Friday, November 17, 2006

Some good news

From The Washington Post:

A component of red wine recently shown to help lab mice live longer also protects animals from obesity and diabetes and boosts their physical endurance, researchers reported yesterday.

The new research helps confirm and extend the possible benefits of the substance, resveratrol, and offers new insight into how it works -- apparently by revving up the metabolism to make muscles burn more energy and work more efficiently. Mice fed large doses could run twice as far as they would normally.

In addition, the scientists for the first time produced evidence linking the biological pathway activated by the substance to human physiology, showing that the same genetic switch resveratrol mimics seems to naturally endow some people with faster metabolisms.

"It's very exciting," said Johan Auwerx, a professor of medicine at the Institute of Genetics and Molecular and Cellular Biology in Strasbourg, France, who led the research being published online and in the Dec. 15 issue of the journal Cell. "This compound could have many applications -- treating obesity and diabetes, improving human endurance, helping the frail. There's a lot of potential."

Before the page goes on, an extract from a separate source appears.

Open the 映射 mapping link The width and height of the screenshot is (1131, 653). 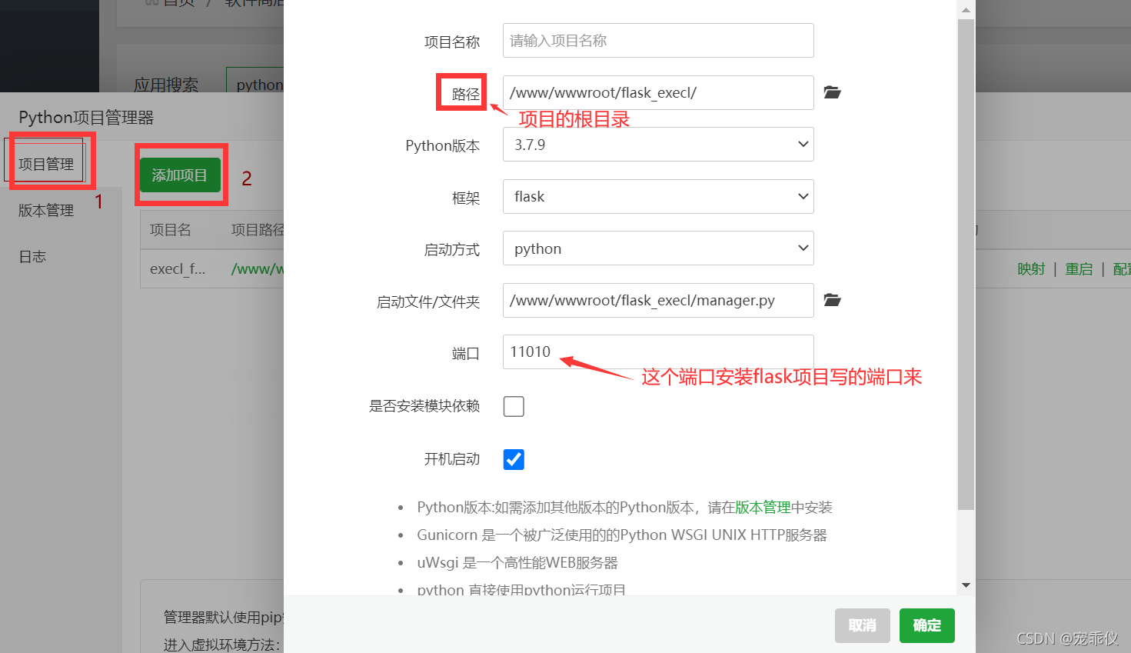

You know the Romans used to say, "Vita Vinum Est" or "Wine is Life". It would seem that they knew what they were talking about in this, as in so many other things.

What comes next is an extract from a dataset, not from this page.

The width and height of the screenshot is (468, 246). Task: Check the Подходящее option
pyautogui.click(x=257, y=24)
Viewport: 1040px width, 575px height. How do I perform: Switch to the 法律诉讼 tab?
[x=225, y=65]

The Romans valued their wine so much that their advance through Europe only halted when they got so far north that the climate would not support the growing of grapes (and olives as well). The entire wine industry of France was started by Roman legions bringing grape vine cuttings from Italian vineyards with them. The growing of grapes for wine, grain for bread and olives for olive oil were the foundation of the Roman economy.

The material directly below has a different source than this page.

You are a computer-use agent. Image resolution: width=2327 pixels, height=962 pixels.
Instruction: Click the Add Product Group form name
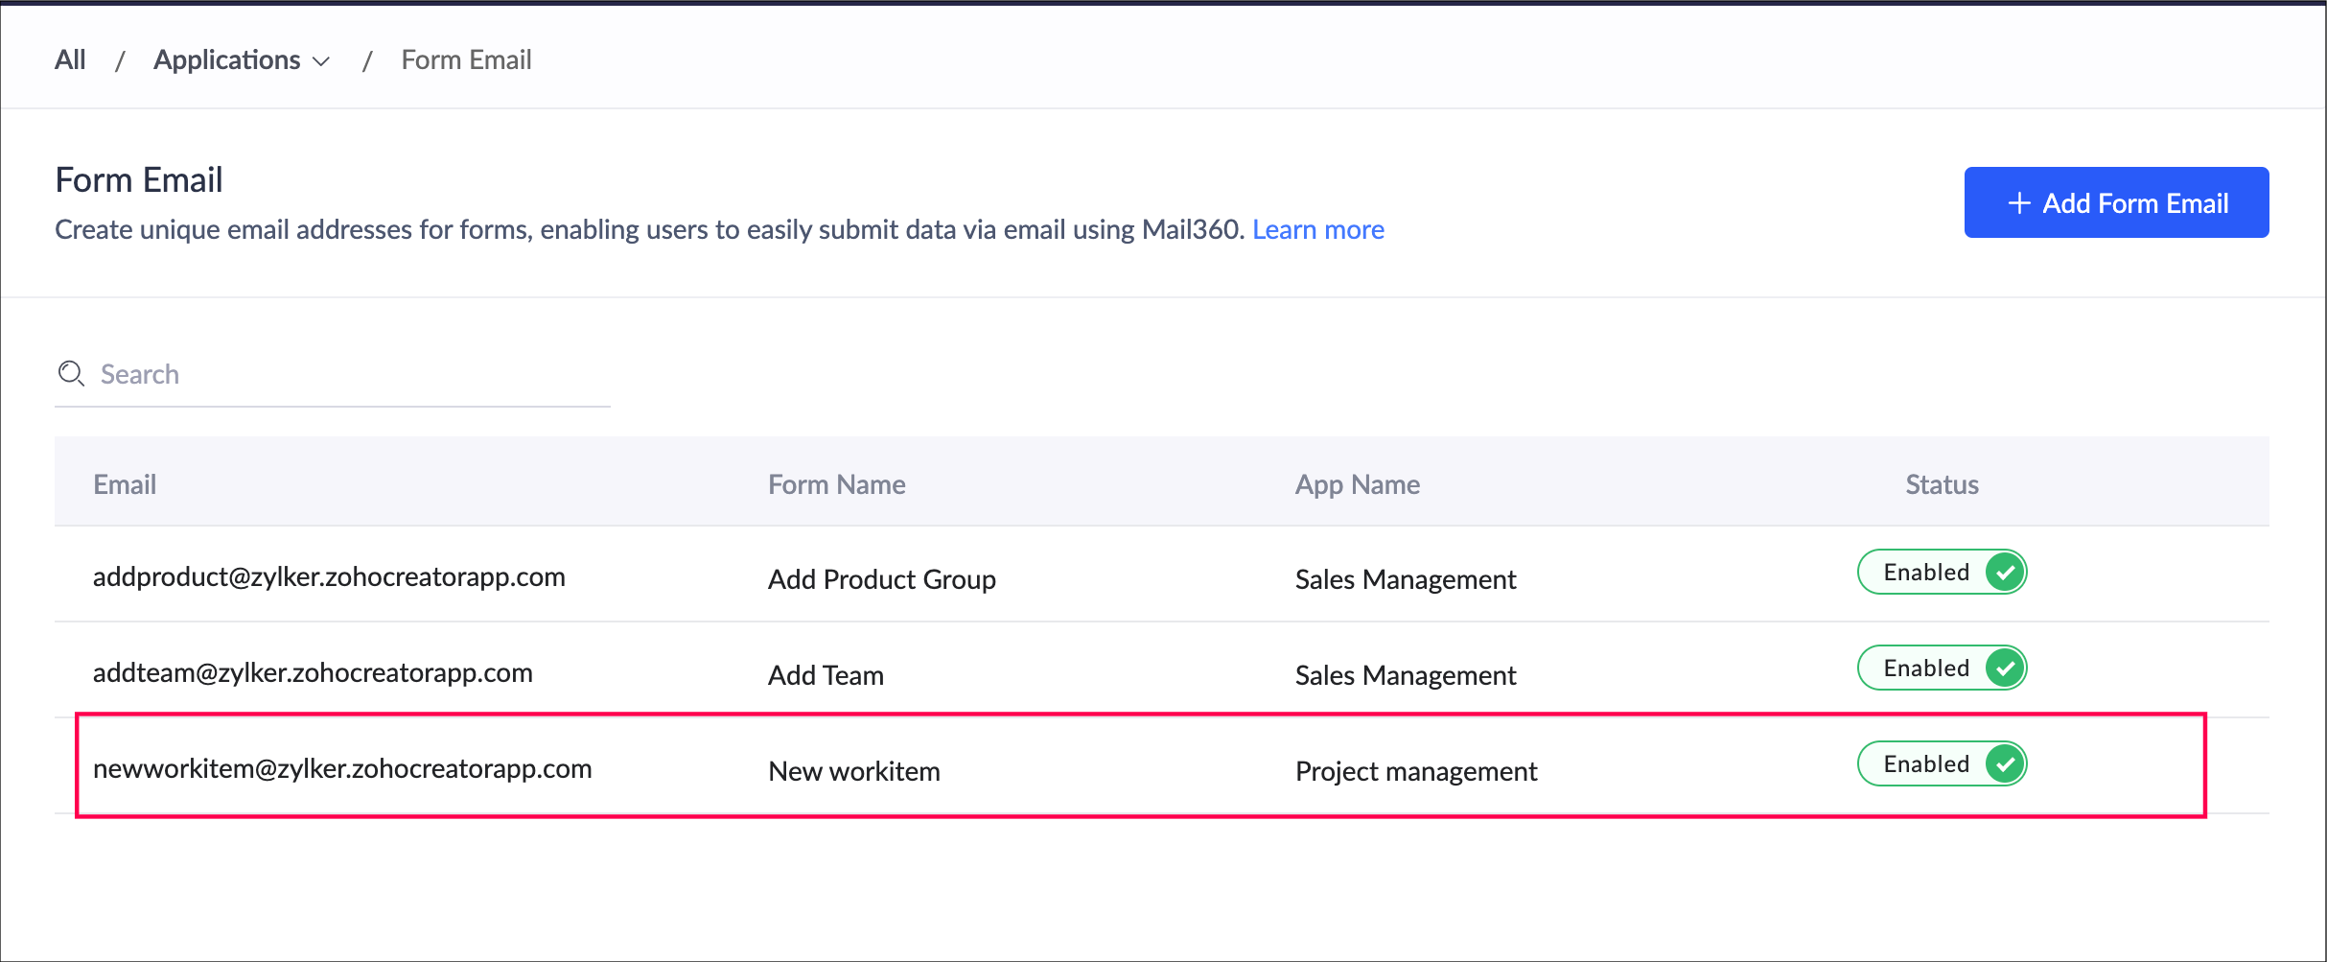(x=881, y=579)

The Gauls learned to love wine so much that they would trade a slave for an amphora of wine (an amphora was a large pottery jar which would hold between 5 and 7 gallons of wine). After the Roman conquest of Gaul something like 40,000 amphora of wine were shipped every year from Italy to Gaul. The amount diminished as the Gallic vineyards became established.

After the fall of the Roman Empire in the West most of the French and Italian vineyards (those which survived) came under the care of the monasteries who developed a body of knowledge in wine making which is still in use today.

People in every area in which the grape is grown make wine and almost all cultures which consume wine credit it with health giving properties. It would seem that modern medical science is just now catching up with what the ancestors knew all along.

Now I'm going to have a nice glass of merlot.